* _Exercise instructions_
Update every line from the one containing "Screen dimensions: 1092x1092" down to the one containing "pos(410,66)" by changing "pixels" to "px", and write those lines out again with nothing else altered.

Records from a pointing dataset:

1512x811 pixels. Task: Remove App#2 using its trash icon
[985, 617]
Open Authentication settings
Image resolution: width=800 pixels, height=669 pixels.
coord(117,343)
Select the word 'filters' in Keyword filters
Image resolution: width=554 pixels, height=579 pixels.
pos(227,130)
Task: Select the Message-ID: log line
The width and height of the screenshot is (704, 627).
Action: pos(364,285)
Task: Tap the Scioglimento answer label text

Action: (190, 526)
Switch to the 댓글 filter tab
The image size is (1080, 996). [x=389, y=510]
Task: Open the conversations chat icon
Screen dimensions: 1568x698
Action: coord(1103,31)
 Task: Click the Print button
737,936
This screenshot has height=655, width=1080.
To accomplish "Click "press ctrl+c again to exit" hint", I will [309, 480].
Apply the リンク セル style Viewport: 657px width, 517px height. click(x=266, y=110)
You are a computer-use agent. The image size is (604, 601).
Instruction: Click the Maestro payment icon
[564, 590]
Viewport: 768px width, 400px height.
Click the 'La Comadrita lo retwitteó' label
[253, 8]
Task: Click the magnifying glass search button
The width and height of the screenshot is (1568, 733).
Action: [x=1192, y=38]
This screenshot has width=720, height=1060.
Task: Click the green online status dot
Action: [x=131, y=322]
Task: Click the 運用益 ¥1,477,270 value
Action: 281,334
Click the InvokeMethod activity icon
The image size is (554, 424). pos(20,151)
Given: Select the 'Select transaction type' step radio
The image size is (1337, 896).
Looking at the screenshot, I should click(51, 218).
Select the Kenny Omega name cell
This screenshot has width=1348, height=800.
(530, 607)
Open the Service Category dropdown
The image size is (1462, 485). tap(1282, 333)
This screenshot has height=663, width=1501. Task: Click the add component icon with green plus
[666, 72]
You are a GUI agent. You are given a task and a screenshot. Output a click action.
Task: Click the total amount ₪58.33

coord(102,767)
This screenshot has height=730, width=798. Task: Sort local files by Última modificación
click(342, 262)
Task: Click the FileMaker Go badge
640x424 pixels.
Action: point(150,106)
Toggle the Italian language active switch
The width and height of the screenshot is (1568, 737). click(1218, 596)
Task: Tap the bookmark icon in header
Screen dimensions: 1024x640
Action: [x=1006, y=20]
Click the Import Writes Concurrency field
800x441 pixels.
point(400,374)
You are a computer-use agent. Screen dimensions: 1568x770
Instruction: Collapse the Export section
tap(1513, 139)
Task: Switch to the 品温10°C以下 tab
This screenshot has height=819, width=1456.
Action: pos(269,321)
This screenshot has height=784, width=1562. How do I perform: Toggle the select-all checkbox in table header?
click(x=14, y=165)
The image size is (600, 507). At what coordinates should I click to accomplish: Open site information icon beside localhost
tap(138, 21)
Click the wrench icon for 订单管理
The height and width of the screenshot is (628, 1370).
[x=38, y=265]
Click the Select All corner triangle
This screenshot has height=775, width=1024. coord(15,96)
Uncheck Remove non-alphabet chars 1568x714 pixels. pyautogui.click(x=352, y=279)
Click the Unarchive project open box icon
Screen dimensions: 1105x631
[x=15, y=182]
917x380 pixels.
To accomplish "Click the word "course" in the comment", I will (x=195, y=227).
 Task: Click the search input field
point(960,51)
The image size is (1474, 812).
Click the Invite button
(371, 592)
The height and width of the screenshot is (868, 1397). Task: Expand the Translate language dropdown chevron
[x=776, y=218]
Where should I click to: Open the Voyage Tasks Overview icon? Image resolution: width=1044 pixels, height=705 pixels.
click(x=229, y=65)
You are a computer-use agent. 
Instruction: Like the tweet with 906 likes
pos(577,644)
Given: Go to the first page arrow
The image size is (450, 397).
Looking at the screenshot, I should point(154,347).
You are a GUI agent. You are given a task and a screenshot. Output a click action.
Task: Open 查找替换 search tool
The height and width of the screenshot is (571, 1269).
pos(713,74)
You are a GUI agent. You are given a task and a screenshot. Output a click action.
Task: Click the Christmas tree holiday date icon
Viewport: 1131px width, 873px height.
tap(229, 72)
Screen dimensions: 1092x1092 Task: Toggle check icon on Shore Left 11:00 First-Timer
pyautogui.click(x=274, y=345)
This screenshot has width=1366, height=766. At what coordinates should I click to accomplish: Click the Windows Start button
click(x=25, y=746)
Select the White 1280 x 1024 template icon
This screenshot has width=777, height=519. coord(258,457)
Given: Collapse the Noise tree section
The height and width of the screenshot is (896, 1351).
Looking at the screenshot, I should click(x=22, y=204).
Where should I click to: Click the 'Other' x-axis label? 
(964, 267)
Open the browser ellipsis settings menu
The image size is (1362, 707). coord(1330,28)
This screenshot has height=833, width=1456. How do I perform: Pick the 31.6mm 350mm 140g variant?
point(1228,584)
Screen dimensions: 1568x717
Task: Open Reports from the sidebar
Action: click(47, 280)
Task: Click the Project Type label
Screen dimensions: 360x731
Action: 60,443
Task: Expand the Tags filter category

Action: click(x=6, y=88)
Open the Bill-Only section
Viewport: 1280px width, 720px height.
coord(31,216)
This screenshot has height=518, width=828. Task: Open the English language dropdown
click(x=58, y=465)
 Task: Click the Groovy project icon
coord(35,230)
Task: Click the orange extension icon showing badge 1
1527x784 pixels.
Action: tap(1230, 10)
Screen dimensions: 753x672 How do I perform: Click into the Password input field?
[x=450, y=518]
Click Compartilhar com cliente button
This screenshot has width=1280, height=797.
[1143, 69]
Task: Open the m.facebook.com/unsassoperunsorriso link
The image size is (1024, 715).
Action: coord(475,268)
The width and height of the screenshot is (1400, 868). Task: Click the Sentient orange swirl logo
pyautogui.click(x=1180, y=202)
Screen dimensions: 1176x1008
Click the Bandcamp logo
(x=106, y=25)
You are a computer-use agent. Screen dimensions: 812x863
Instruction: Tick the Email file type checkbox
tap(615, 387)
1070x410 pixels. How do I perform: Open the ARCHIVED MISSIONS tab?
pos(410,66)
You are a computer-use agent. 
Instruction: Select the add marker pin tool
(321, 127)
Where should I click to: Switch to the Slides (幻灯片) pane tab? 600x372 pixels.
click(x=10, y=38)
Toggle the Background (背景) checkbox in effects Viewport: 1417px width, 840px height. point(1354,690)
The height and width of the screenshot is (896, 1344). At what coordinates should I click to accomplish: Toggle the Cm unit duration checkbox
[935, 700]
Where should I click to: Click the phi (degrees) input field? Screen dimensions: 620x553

* _Exercise result_
Screen dimensions: 1092x1092 Task: Toggle check icon on Shore Left 11:00 First-Timer
pyautogui.click(x=274, y=345)
This screenshot has width=1366, height=766. At what coordinates should I click to accomplish: Click the Windows Start button
click(x=25, y=746)
Select the White 1280 x 1024 template icon
This screenshot has width=777, height=519. coord(258,457)
Given: Collapse the Noise tree section
The height and width of the screenshot is (896, 1351).
Looking at the screenshot, I should click(x=22, y=204).
Where should I click to: Click the 'Other' x-axis label? 
(964, 267)
Open the browser ellipsis settings menu
The image size is (1362, 707). coord(1330,28)
This screenshot has height=833, width=1456. How do I perform: Pick the 31.6mm 350mm 140g variant?
point(1228,584)
Screen dimensions: 1568x717
Task: Open Reports from the sidebar
Action: click(47, 280)
Task: Click the Project Type label
Screen dimensions: 360x731
Action: 60,443
Task: Expand the Tags filter category

Action: click(x=6, y=88)
Open the Bill-Only section
Viewport: 1280px width, 720px height.
coord(31,216)
This screenshot has height=518, width=828. Task: Open the English language dropdown
click(x=58, y=465)
 Task: Click the Groovy project icon
coord(35,230)
Task: Click the orange extension icon showing badge 1
1527x784 px.
Action: tap(1230, 10)
Screen dimensions: 753x672 How do I perform: Click into the Password input field?
[x=450, y=518]
Click Compartilhar com cliente button
This screenshot has width=1280, height=797.
[1143, 69]
Task: Open the m.facebook.com/unsassoperunsorriso link
The image size is (1024, 715).
Action: coord(475,268)
The width and height of the screenshot is (1400, 868). Task: Click the Sentient orange swirl logo
pyautogui.click(x=1180, y=202)
Screen dimensions: 1176x1008
Click the Bandcamp logo
(x=106, y=25)
You are a computer-use agent. Screen dimensions: 812x863
Instruction: Tick the Email file type checkbox
tap(615, 387)
1070x410 px. How do I perform: Open the ARCHIVED MISSIONS tab?
pos(410,66)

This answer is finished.